Defect-Rich g-C3N4 Nanosheets Catalyze PEO-Based Electrolytes to Create Fluorine-Rich Interfaces for High-Rate All-Solid-State Lithium-Metal Batteries

Although poly(ethylene oxide) (PEO) based electrolytes have attracted significant interest in all-solid-state lithium-metal batteries, the inferior ionic conductivity and poor interfacial incompatibility with lithium-metal have limited their practical application. Herein, nitrogen-defect-abundant g-C₃N₄ (V_N-CN) nanosheets are introduced into PEO to form composite solid electrolytes (V_N-CN-PEO). The rich defects act as "electron traps" that effectively weaken Li⁺ coordination with the anions and facilitate the decomposition of lithium salt, thus forming a LiF-rich interface with the Li anode. Therefore, the V_N-CN-PEO exhibits reduced interfacial resistance with electrodes, improved Li⁺ conductivity, and high mechanical strength.
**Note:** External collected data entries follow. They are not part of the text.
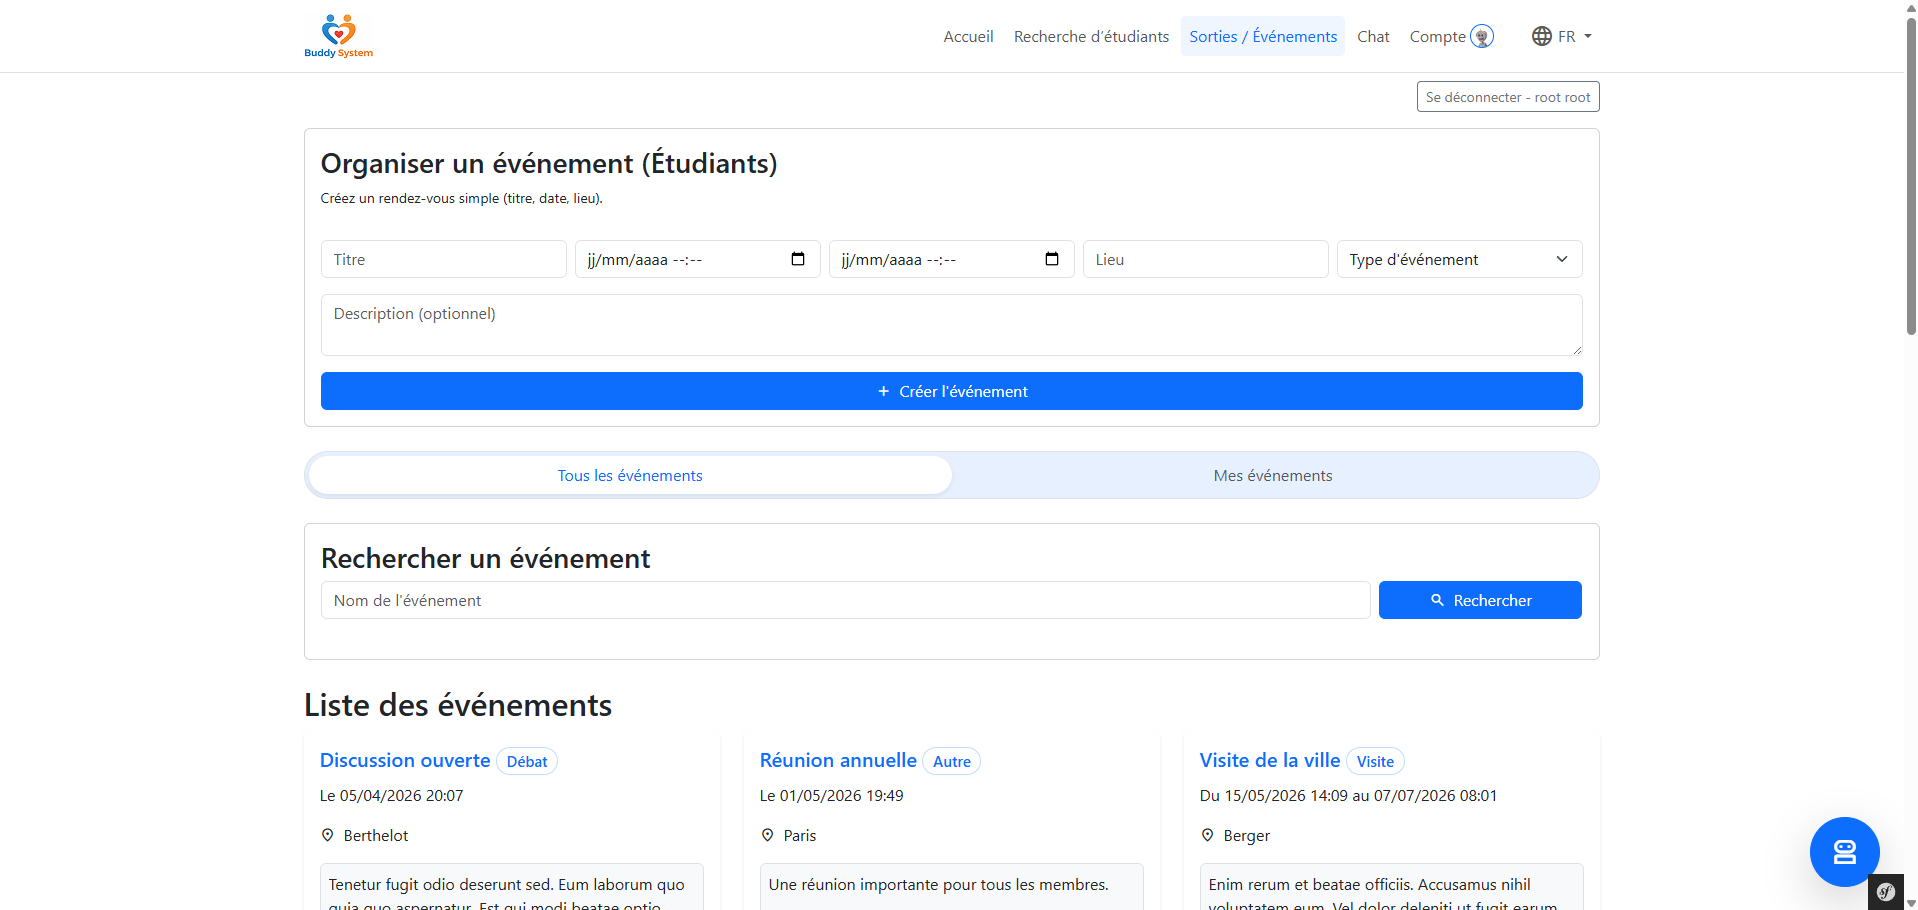The image size is (1918, 910).
Task: Click the location pin next to Paris
Action: tap(768, 835)
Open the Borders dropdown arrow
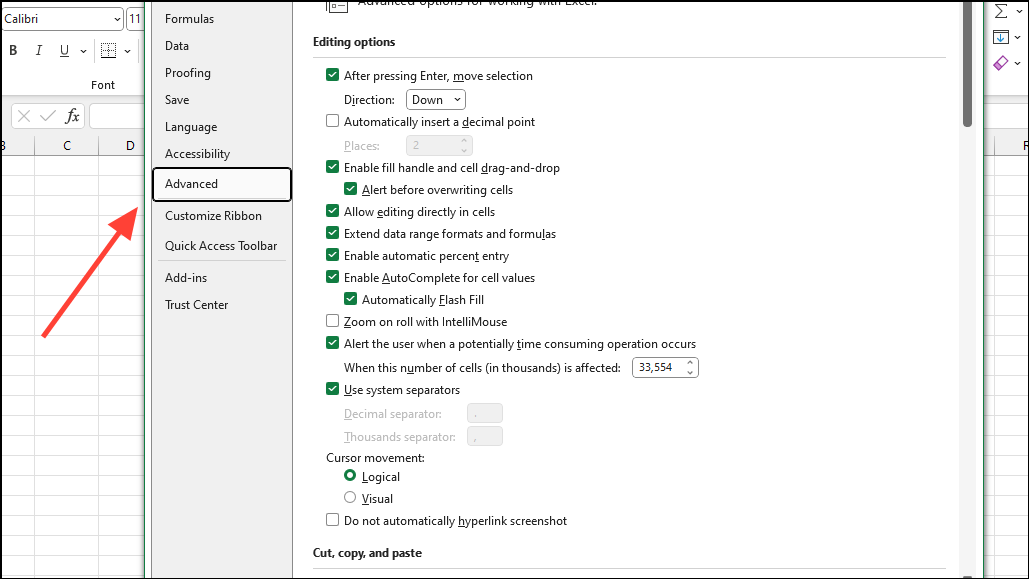1029x579 pixels. (x=126, y=51)
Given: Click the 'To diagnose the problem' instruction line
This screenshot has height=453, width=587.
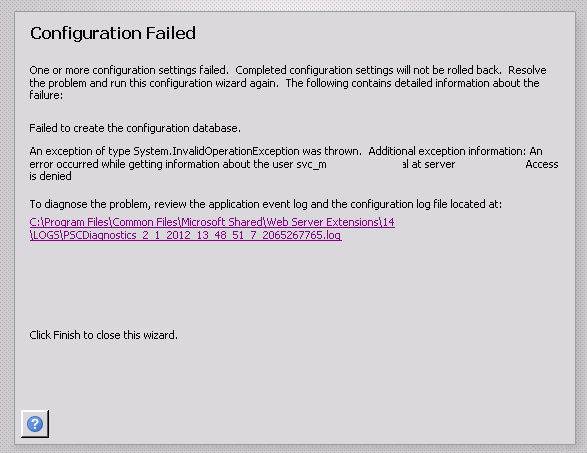Looking at the screenshot, I should [265, 204].
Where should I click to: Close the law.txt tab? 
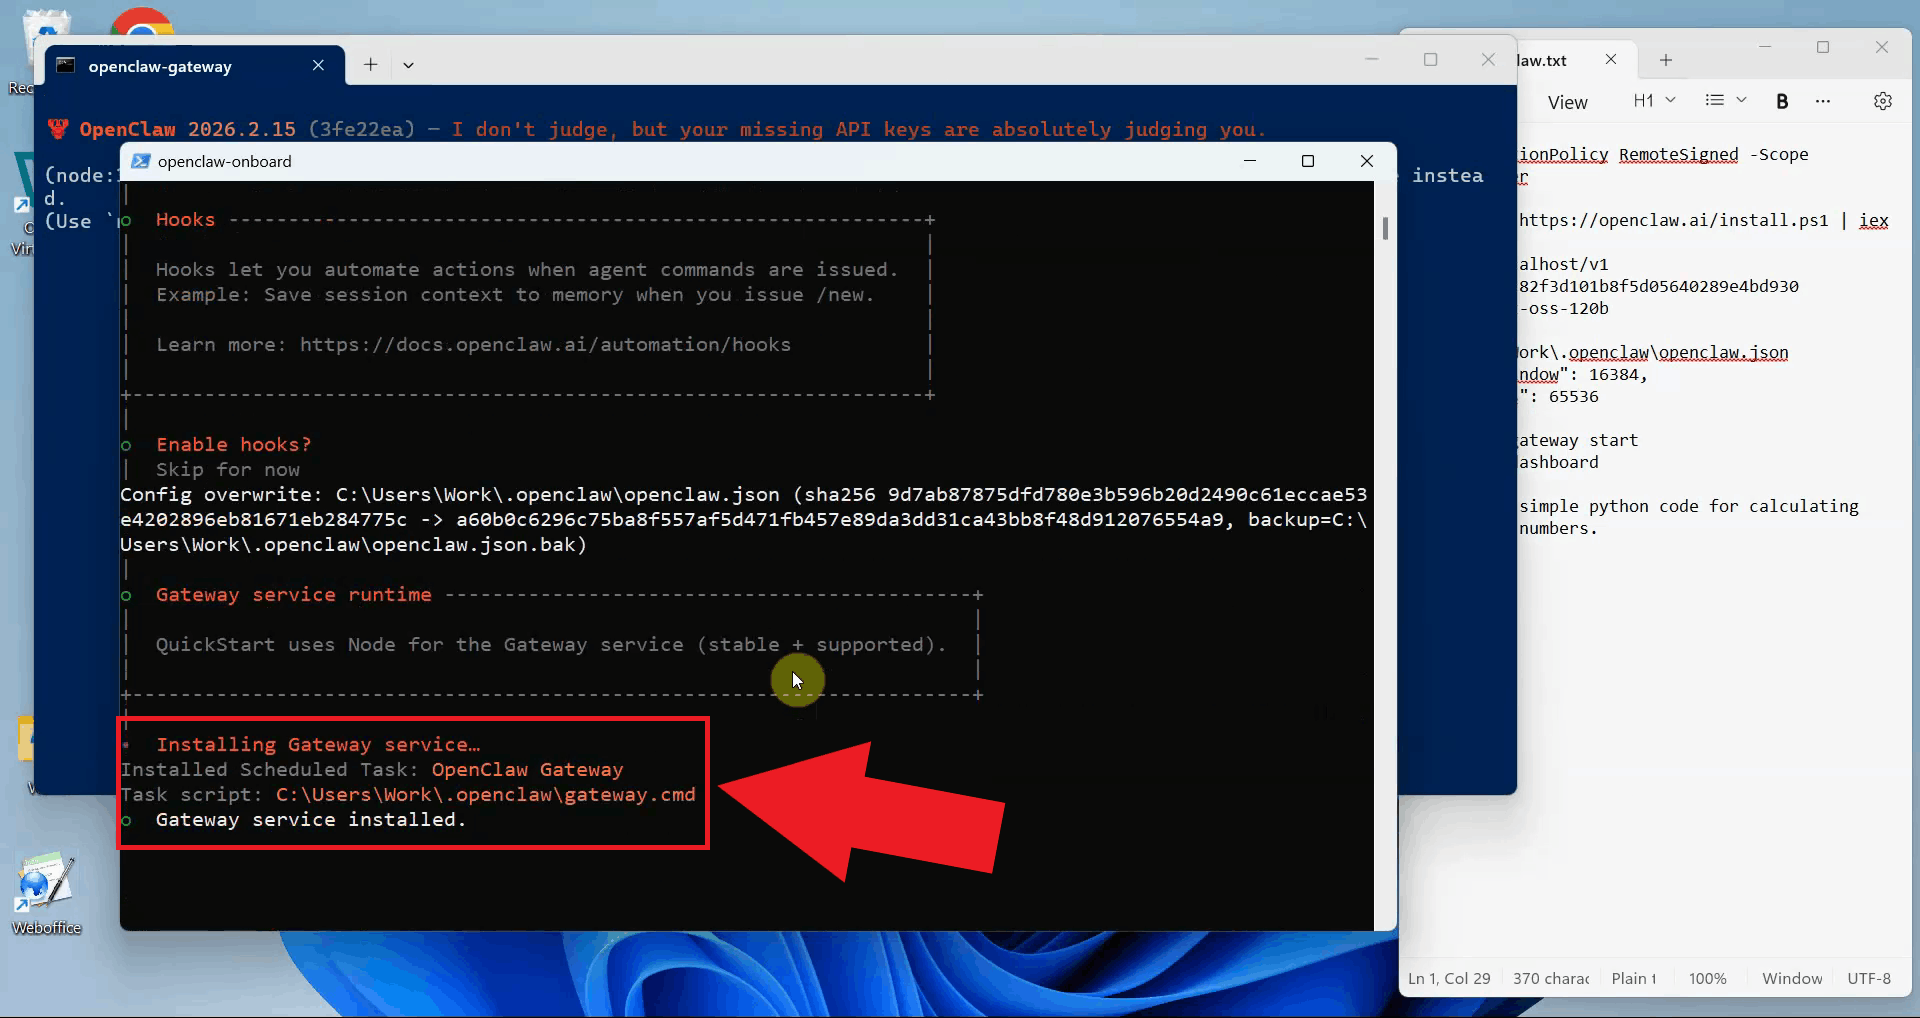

As a result, the Li symmetrical cells exhibit ultralong plating/stripping cycling for 3600 h at 0.1 mA cm^-2. The Li/V_N-CN-PEO/LiFePO₄ cells deliver a capacity retention of 90% after 300 cycles at 0.2 C under 30 °C. Even the pouch cells show 81% capacity retention after 300 cycles at 0.1 C under 60 °C.